Let me come to what is more strictly in order. It is very refreshing to have a Supplementary Estimate on this subject introduced by a right hon. Gentleman representing the Socialist party. As he reminds us we have had a good many Debates on Supplementary and Excess Votes in the last few years and the right hon. Gentleman was very fair in the way in which he put the case or the excuse for rather loose estimating in this matter. As he said, it is quite impossible to estimate 12 months ahead in regard to sugar beet. You do not know the area; you do not know the yield; you do not know the sugar content, and to give an example of how the demands upon the subsidy fund must vary, I mention my own experience. In the sugar beet season last but one, I grew 30 acres of sugar beet in Sussex. I did the same in the season just ended. This year I have a cheque from the factories for more than twice the amount of the year before, simply because the season was much more favourable. Although our methods of cultivation were the same we got more than double the crop and almost the same sugar content. Of course, it is impossible, even in December, to know what the demand upon the fund is likely to be. Perhaps the most enlightening example of the difficulty of forecasting was in 1927, when I asked for a Supplementary Vote of £900,000, based on the then prospect, in December, of the output of sugar. In fact, we did not use one penny of that amount. I am rather glad that the right hon. Gentleman has had to amend his Estimate on this occasion, because otherwise we might have heard something from him as to our looseness in forecasting.

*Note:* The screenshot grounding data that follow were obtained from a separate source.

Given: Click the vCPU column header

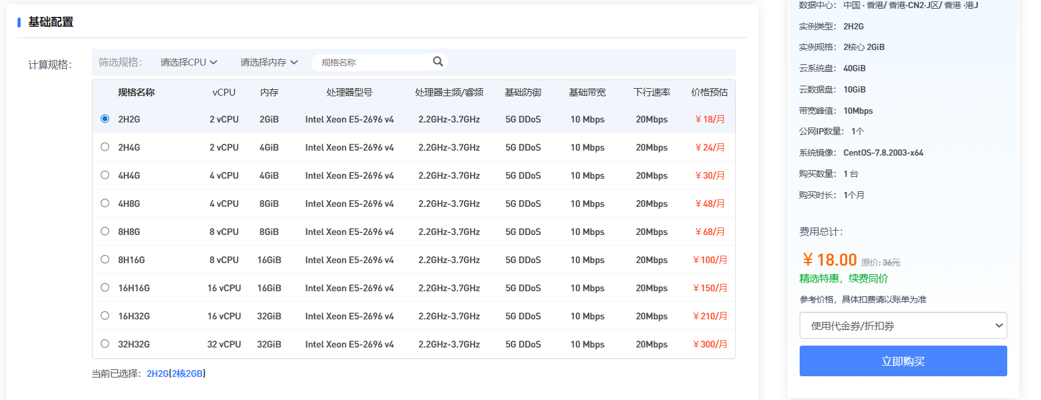Looking at the screenshot, I should coord(224,93).
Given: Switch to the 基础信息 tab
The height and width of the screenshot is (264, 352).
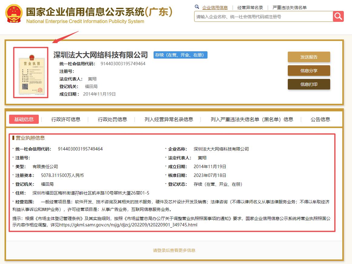Looking at the screenshot, I should [x=24, y=119].
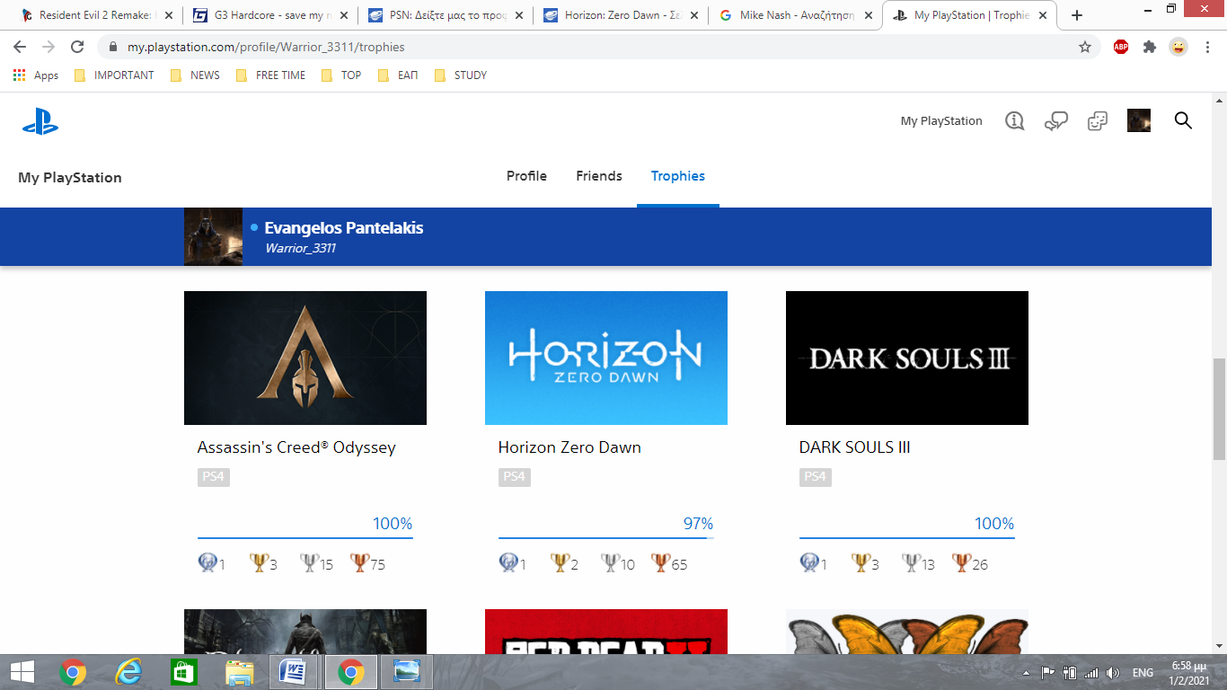Open the user avatar in header

click(1139, 120)
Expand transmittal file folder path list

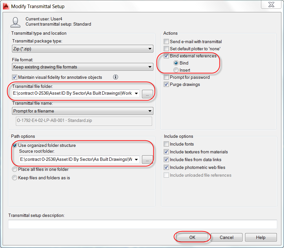(x=136, y=93)
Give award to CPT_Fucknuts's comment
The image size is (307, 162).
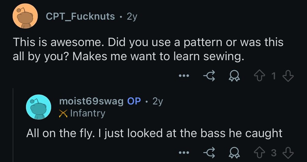click(x=235, y=77)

Of course, the right hon. Gentleman is in a difficulty, which is peculiar to a Socialist Minister of Agriculture, in moving such a Vote, because there is no doubt that the opposition of his party has steadily grown, since he was last in office, to this policy of a subsidy on beet sugar. When we passed the original Act, in 1925, there were 37 Socialists who voted against it on Third Reading, including two Cabinet Ministers. We had a Supplementary Estimate at the end of 1927, in the Division on which 101 of the Opposition opposed it, including two very prominent Members of the previous Labour Government, the right hon. Member for Burnley (Mr. A. Henderson) and the right hon. Member for West Fife (Mr. W. Adamson). If the Socialists were so convinced of the benefits of a subsidy, if they agreed to it in the Socialist Cabinet, is it not a little surprising that these pillars of the Socialist party not only should have voted against the original Bill, but year by year should have voted against these Supplementary Estimates?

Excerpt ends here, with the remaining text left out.